Summary

This topic is part of a tutorial that shows how to use the automated Roofline chart to make prioritized optimization decisions.

The Roofline analysis is an optional analysis that plots an application's achieved performance and arithmetic intensity against the machine's maximum achievable performance.

Use the Roofline chart to answer the following questions:

Roofline analysis is cache-aware; it measures all memory subsystem traffic, not just DDR memory traffic.

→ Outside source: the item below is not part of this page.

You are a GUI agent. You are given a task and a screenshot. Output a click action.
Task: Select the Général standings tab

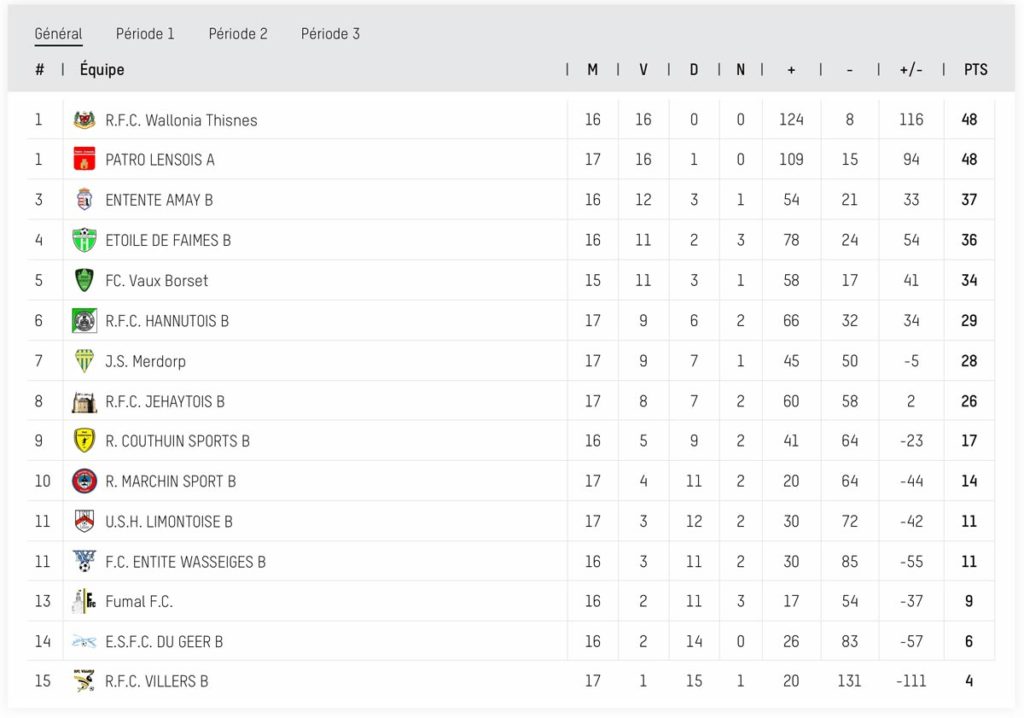[58, 34]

It works on both single-threaded and multithreaded code.

This tutorial showed how to use the Vectorization Advisor and the roofline_demo_samples C++ sample application to:

Step

Key Tutorial Take-aways

1. Prepare for tutorial.

If you worked in the Standalone Intel Advisor GUI: You built the target application in release mode with the Intel compiler, and created and configured a new Intel Advisor project to hold analysis results for the target.

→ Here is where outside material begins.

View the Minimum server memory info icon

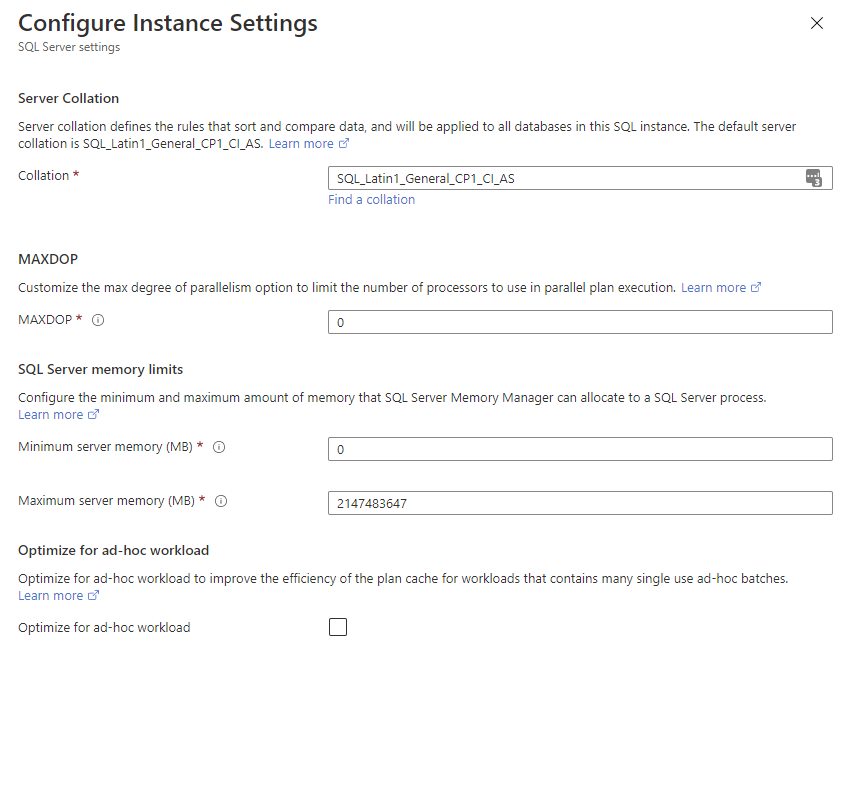click(x=219, y=447)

If you worked in the Visual Studio* IDE: You opened the target solution and built the solution in release mode with the Intel compiler.

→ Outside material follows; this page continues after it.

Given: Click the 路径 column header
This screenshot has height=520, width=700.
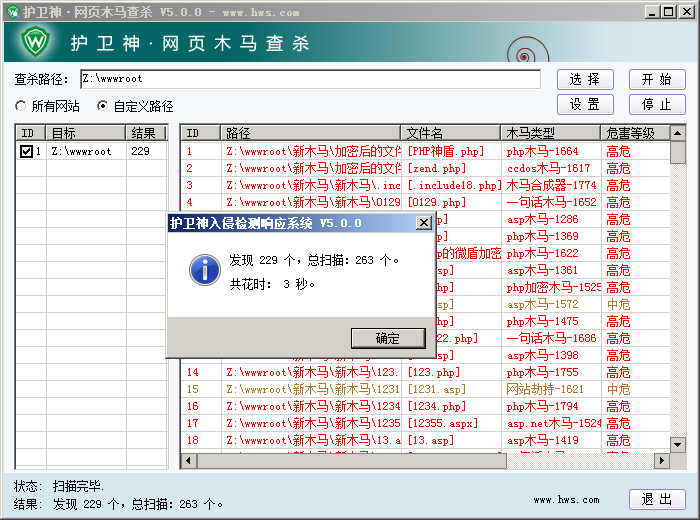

  • A target is an executable file the Intel Advisor can analyze.

  • To build applications that produce the most accurate and complete Vectorization Advisor analysis results, build an optimized binary of your application in release mode using the following settings:

    • /ZI

    • /DEBUG

    • /Qopt-report:5

    • /O2 or higher

    • /Qvec

    • /Qsimd

    • /Qopenmp

Step 2: Run Roofline analysis.

You performed a Roofline analysis, and got to know Roofline chart data and controls.

  • The Roofline analysis is a combination of the Survey analysis followed immediately by the Trip Counts/FLOPs analysis. The Trip Counts/FLOPs analysis may run three to four times longer than the Survey analysis.

  • The size and color of each Roofline chart dot represent relative execution time for each loop/function. Large red dots take the most time; small green dots take less time.

  • Horizontal Roofline chart lines (rooflines) indicate compute capacity limitations preventing loops/functions from achieving better performance without some form of optimization.

  • Diagonal Roofline chart lines indicate memory bandwidth limitations preventing loops/functions from achieving better performance without some form of optimization.

  • A dot cannot exceed the topmost rooflines, as these represent the maximum capabilities of the machine; however, not all loops can utilize maximum machine capabilities.

  • The best candidates for the greatest performance improvement are large, red dots that are farther from the topmost achievable roofline.

  • The Roofline chart offers a variety of controls to configure appearance and focus on data of interest.

Step 3: Address memory bandwidth bottlenecks.

You opened a result snapshot, focused the Roofline chart on the data of most interest, and interpreted the data.

  • Memory bandwidth bottlenecks are generally overcome with cache optimizations.

  • Check data in other Intel Advisor views to support your Roofline chart interpretation.

Step 4: Address compute capacity bottlenecks.

You opened a result snapshot, focused the Roofline chart on the data of most interest, and interpreted the data.

  • Arithmetic Intensity (the x-axis of the Roofline chart) = Floating-point operations per byte accessed. Any given algorithm has an arithmetic Intensity. In theory, optimization should not change this metric because it is a trait of the algorithm itself. So dots on a Roofline chart move up and down as performance changes, but rarely side to side.

  • Optimizing a loop is not enough to make the corresponding dot rise to the next roofline; a loop must make good use of the optimization. Inefficient vectorization is not good enough; an isolated fused multiply-add instruction (FMA) is not good enough.

  • In the right circumstances, you can use data layout and memory access optimizations to overcome both compute capacity and memory bandwidth limitations.

  • Take advantage of code-specific how-can-I-fix-this-issue? advice in the Recommendations tab.

Step 5: Identify the real bottlenecks.

You opened a result snapshot, focused the Roofline chart on the data of most interest, and interpreted the data.

  • The first roofline above a dot position isn't always the bottleneck; any roofline above a dot position could be the culprit

  • Even a roofline below a dot position can be a bottleneck; however, the farther a dot is positioned above a roofline, the less likely that roofline is causing the bottleneck.

  • If the first roofline above a dot position does not make logical sense, investigate the next roofline, and just keep working your way up the Roofline chart, using common sense, other Intel Advisor features, and your familiarity with your application to inform your investigation.

  • The Roofline chart is not a Data-In-Answers-Out utility; however, it puts you in the ballpark and guides you in the right direction to optimize your code.